Novak Djokovic has met with Border Force for an interview at a secret location as he fights deportation so he can continue to play at the Australian Open
Djokovic will then attend the online Federal Court hearing presided by Judge David O'Callaghan at his solicitors' offices, with immigration officials deployed on the same floor, government lawyer Stephen Lloyd said
Djokovic will spend the weekend in the same Melbourne detention centre (above) in the final days before the Australian Open gets underway
The tennis star's visa was axed for a second time on Friday, sparking outrage from the community and Serbian president Aleksander Vucic
A video on Friday evening showed a car - believed to be carrying Djokovic - arriving at his lawyer's officers ahead of the hearing being announced
Djokovic will be transported to detention where he will spend the night in detainment until the next court hearing at around 10.30pm UK time on Saturday.
If his case is unsuccessful, the tennis great will be deported and he could be barred from receiving a new Australian visa for three years.
Serbian president Aleksander Vucic took to Instagram to accuse the Australian government of 'mistreating' their national sports icon after his visa was axed for a second time on Friday.
'Why are you mistreating him, why are you taking it out not only on him but also on his family and the whole nation?' Mr Vucic asked. If you loved this post and you would like to receive a lot more info regarding เว็บสล็อต xo kindly stop by our web site.

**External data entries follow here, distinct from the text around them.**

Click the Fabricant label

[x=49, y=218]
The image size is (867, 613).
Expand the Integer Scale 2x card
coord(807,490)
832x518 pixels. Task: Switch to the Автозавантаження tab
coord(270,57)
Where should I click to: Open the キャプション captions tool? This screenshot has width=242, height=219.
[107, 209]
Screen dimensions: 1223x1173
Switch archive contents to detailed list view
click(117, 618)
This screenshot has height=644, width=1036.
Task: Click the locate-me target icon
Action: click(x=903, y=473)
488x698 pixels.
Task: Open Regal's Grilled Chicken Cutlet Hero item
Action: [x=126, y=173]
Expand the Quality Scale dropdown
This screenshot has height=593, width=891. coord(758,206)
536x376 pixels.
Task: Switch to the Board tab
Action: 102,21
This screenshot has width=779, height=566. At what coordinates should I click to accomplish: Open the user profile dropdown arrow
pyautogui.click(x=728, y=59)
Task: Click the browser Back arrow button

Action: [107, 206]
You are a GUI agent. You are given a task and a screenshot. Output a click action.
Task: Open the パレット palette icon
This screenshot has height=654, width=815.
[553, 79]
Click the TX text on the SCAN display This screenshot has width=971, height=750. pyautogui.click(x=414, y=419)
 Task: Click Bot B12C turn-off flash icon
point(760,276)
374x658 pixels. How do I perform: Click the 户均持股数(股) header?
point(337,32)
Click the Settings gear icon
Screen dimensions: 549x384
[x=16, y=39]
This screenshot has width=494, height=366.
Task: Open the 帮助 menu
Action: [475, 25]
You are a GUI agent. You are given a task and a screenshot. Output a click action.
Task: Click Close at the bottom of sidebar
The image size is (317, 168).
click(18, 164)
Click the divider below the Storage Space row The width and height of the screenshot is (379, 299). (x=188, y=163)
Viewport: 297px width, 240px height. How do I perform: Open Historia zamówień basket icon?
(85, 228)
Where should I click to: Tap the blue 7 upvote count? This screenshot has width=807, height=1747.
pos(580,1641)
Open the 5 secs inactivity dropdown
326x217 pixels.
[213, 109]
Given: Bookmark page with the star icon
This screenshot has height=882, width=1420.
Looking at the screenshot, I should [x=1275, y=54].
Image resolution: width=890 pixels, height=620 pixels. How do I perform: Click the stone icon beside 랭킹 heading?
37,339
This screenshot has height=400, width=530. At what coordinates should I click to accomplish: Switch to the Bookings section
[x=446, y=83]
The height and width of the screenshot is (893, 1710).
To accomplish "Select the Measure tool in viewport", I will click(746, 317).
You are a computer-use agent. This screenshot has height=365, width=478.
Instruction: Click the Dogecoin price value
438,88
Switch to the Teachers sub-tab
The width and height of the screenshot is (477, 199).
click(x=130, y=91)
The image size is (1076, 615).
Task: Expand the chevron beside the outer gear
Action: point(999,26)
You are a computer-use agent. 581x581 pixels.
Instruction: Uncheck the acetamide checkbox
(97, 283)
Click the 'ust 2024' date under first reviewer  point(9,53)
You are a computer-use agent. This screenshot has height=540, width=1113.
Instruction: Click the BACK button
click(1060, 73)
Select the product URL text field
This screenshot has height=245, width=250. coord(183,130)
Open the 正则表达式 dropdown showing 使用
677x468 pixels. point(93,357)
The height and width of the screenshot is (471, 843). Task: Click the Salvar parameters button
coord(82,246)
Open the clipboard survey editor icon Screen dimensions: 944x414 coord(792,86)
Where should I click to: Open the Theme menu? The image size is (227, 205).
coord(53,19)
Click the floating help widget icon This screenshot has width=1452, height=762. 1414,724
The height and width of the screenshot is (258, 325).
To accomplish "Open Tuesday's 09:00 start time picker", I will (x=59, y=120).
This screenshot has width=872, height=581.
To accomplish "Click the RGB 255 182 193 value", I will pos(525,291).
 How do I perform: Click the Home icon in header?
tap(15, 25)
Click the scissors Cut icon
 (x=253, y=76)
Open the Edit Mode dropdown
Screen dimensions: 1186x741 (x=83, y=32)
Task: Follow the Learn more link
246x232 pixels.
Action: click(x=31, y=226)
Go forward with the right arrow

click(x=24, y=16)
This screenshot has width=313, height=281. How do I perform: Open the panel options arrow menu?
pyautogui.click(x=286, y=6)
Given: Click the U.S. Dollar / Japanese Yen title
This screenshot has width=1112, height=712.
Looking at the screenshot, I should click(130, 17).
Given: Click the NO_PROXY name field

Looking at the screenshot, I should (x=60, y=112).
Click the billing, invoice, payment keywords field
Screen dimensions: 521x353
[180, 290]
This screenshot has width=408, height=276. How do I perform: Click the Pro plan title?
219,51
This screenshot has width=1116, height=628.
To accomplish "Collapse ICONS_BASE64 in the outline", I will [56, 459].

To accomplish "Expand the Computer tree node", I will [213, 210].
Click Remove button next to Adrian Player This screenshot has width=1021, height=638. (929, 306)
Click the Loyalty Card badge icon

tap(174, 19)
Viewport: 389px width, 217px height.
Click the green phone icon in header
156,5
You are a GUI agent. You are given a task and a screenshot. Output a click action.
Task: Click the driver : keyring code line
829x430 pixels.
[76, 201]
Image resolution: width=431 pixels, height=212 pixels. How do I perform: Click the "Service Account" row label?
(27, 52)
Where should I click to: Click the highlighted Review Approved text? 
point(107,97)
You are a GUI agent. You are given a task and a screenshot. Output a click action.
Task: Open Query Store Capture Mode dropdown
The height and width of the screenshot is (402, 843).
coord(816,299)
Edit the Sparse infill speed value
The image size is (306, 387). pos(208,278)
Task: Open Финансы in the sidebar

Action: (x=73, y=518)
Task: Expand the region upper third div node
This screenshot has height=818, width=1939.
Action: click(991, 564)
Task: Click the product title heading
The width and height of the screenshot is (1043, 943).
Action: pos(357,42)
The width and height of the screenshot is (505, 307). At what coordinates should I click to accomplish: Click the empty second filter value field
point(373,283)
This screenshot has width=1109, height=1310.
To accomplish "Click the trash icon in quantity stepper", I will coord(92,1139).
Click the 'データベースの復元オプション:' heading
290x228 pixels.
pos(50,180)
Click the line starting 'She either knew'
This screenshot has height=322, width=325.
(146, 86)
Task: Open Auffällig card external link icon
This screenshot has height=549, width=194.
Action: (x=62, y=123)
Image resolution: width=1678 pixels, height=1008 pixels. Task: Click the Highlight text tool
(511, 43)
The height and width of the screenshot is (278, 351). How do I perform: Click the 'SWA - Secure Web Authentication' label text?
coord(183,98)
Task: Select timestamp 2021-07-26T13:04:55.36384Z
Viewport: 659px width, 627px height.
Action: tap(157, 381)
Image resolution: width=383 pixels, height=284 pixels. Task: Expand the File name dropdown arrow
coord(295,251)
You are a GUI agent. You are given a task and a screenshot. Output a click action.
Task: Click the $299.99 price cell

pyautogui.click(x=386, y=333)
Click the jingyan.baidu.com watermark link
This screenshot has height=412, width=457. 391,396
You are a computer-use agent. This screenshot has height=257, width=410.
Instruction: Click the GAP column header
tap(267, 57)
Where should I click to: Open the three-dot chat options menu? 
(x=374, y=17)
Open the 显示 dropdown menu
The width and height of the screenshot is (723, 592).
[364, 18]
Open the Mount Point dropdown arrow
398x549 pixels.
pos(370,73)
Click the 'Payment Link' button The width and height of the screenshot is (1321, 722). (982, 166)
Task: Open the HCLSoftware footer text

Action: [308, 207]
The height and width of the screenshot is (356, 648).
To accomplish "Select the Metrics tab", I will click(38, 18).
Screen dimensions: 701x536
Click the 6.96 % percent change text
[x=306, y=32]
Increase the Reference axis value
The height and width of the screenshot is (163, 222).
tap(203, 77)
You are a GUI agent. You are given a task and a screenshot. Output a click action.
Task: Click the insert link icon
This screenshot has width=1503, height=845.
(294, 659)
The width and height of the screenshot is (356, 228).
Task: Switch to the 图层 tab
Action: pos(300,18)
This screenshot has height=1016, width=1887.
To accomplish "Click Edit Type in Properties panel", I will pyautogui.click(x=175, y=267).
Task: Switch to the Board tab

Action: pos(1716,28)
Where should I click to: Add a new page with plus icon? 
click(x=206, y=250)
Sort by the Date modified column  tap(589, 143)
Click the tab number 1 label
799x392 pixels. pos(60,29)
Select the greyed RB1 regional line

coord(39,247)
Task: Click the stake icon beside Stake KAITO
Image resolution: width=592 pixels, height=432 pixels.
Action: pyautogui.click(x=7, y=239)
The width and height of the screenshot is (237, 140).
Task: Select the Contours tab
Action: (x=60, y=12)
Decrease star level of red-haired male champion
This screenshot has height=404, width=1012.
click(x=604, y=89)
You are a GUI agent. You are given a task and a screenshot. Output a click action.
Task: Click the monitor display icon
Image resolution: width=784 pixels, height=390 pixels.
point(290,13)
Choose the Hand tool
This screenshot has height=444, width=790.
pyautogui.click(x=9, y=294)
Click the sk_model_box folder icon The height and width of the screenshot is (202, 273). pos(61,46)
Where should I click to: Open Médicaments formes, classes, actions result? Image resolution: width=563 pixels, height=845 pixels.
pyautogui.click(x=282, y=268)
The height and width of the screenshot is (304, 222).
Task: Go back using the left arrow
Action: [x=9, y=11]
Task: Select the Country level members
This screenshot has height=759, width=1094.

A video was uploaded to his 160,000 followers and titled, 'Support for Novak Djokovic and response to the Prime Minister of Australia.'
Mr Vucic has been critical of the treatment of Djokovic since he arrived in Australia last Wednesday.
'If you wanted to ban Novak Djokovic from winning the 10th trophy in Melbourne why didn't you return him immediately, why didn't you tell him 'it is impossible to obtain a visa'?' he said.
'Novak, we stand by you!' he added.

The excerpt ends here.